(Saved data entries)
▶

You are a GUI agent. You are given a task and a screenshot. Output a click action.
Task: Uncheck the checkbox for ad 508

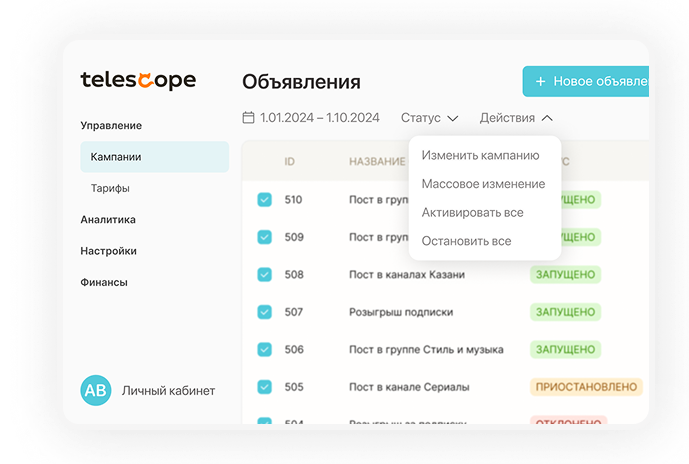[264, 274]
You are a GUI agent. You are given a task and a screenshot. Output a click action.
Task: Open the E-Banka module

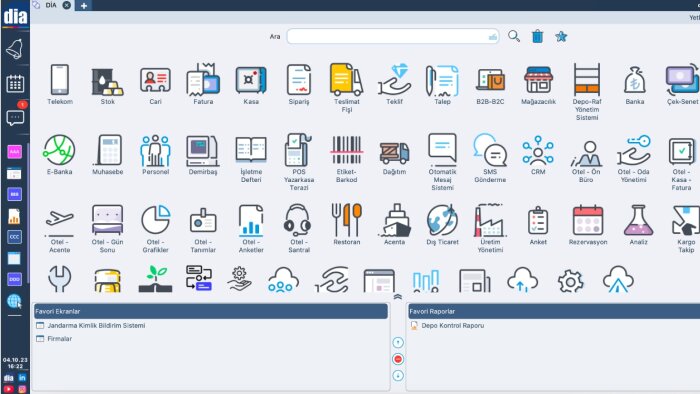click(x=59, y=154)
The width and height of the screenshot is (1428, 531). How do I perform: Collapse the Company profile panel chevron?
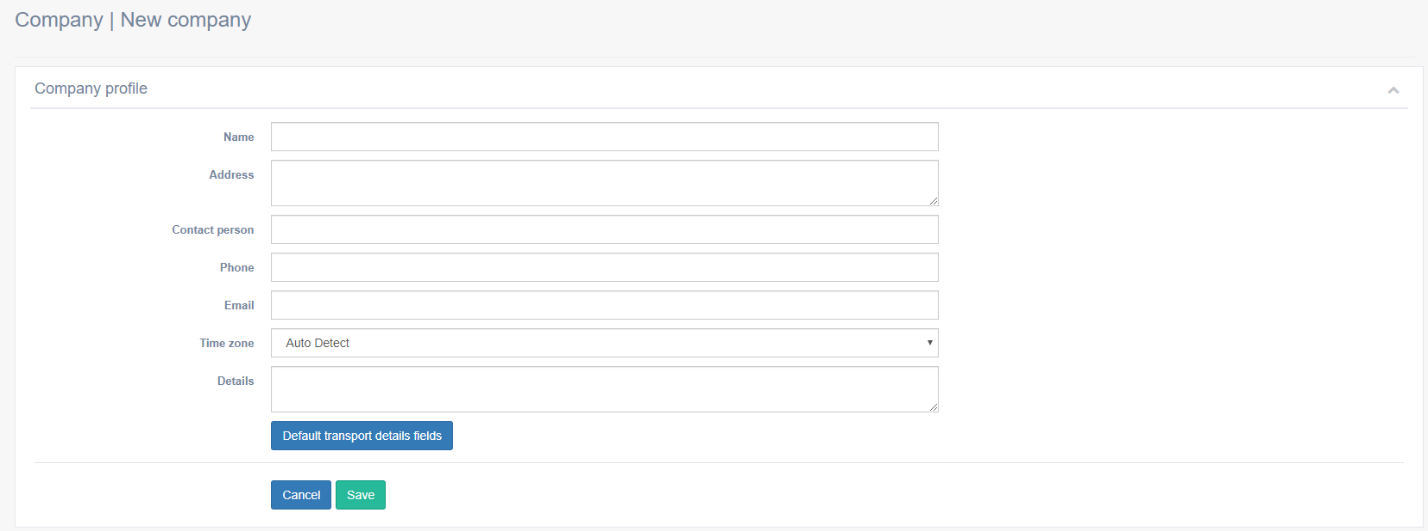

◀

Copy the records above exactly. The pictures are not part of the copy.

▶ _EXPECTED OUTPUT_
You are a GUI agent. You are given a task and a screenshot. Output a click action.
Task: Uncheck the checkbox for ad 508

[264, 274]
You are a GUI agent. You are given a task and a screenshot. Output a click action.
Task: Open the E-Banka module

click(x=59, y=154)
The width and height of the screenshot is (1428, 531). How do I perform: Collapse the Company profile panel chevron?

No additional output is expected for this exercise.